When patients come in with fairly typical migraine, but are highly concerned about an intracranial process such as tumor I typically perform an MRI. In my experience they will not be happy with your care and will harbor continual anxiety until the study is done even though it is low yield.

Your case is a bit different in that they feel they can actually hear bruits in their head and provide a family history of cerebral aneurysm. I would recommend you repeat the MRI, but do it w/ and w/o contrast. Include an MRA of the head to be sure there is no cerebral aneurysm. If the prior study didn't include contrast, you can be fairly certain they didn't do an MRA either.
 
I would say go for MRA....
but if headache is because of aneurysm then triptan wont have much effect...so u can try triptan and still patient is having headache then go for MRA...
 
Excellent points all around. I'll get the ball rolling on the pre-authorization paperwork. As you mentioned, she isn't likely to let it go until she has the imaging studies done.

To my knowledge, there has never been a standard of care for neuroimaging and migraine. If a patient comes in with fairly typical symptoms of migraine (severe pain lasting hours to days, unilateral, +n/v, photophobia, worse with physical activity), neuroimaging is not indicated. If there are any abnormalities on neuro exam, or complicated features like hemiplegia or speech disturbance, MRI brain w/ and w/o contrast is indicated.

When patients come in with fairly typical migraine, but are highly concerned about an intracranial process such as tumor I typically perform an MRI. In my experience they will not be happy with your care and will harbor continual anxiety until the study is done even though it is low yield.

Your case is a bit different in that they feel they can actually hear bruits in their head and provide a family history of cerebral aneurysm. I would recommend you repeat the MRI, but do it w/ and w/o contrast. Include an MRA of the head to be sure there is no cerebral aneurysm. If the prior study didn't include contrast, you can be fairly certain they didn't do an MRA either.
 
The auditory bruit should be taken very seriously, in my opinion. Dural AVFs can do this with little to no intracranial nidus visible on CT or MRI.

Can you hear a bruit over her mastoid or eyeball with your stethoscope? Insensitive but very specific for such a flow diversion.

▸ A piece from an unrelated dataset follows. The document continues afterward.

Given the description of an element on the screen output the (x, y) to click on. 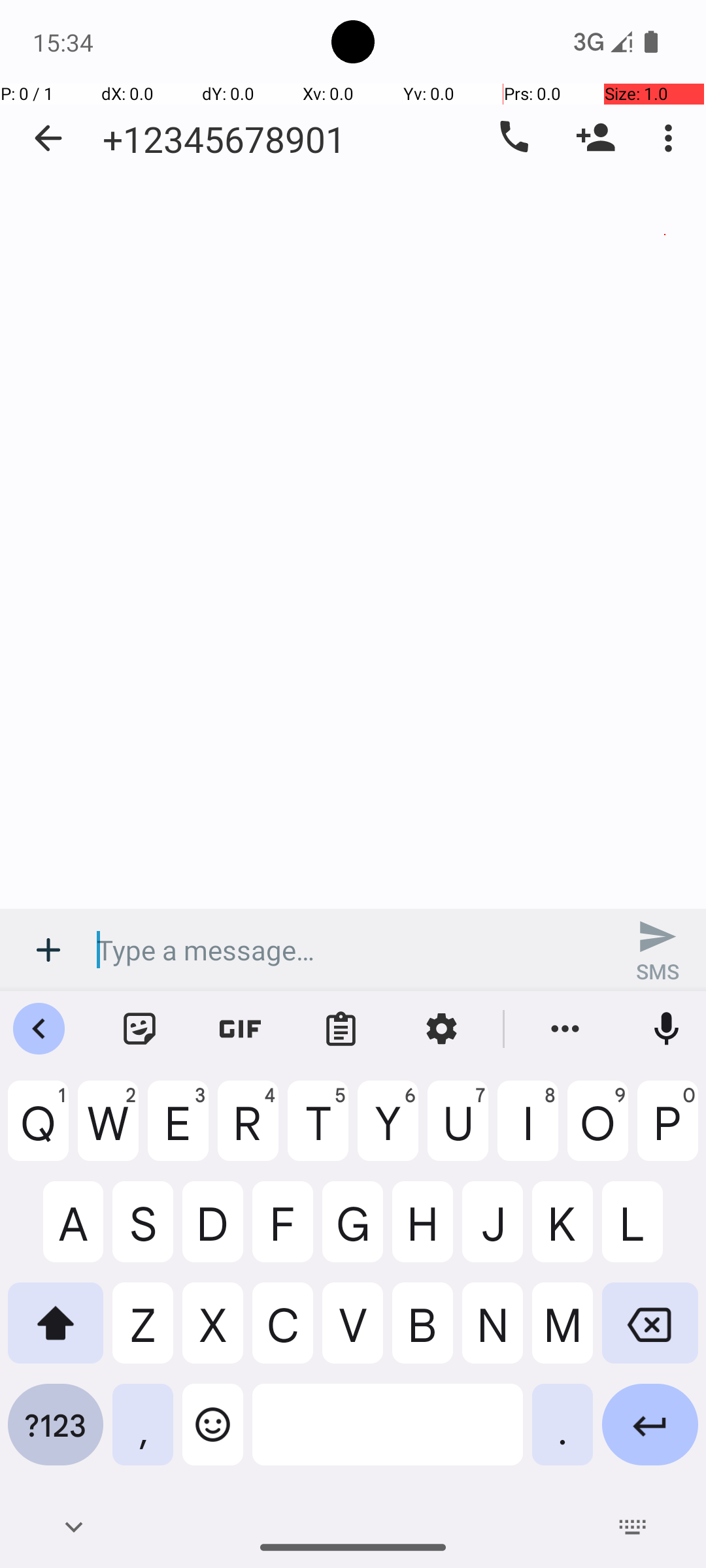
+12345678901 Element type: android.widget.TextView (223, 138)
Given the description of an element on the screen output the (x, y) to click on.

With the first degree family history and the auditory bruit I think you probably need to pursue vascular imaging to exonerate such a cause. CTA or MRA would be a good first move. The MRA can be GAD-enhanced or time-of-flight. Make sure a venous phase is represented if you do TOF.
 
Imaging done at that time was non-contrast CT and non-contrast MRI which were both apparently nominal. Actual records of the imaging and diagnosis have not been obtained as the patient lived in another state at that time and could not recall the name of the doctor that ordered the studies.

Is this not the bane of the practicing neurologist?
 
aneurysms don't cause autophonic cranial bruits generally speaking to my knowledge. I'd be interested to hear the description of the noise disturbance. Is it more a pulsatile tinnitis that could suggest a carotid-cavernous sinus fistula? It sounds like you're going to have to get vascular imaging one way or the other.

I agree with others who say that it's unlikely that an MRA has been done previously.

Has anyone published statistics on MRI yield in patient's with headache meeting the criteria for a migraine?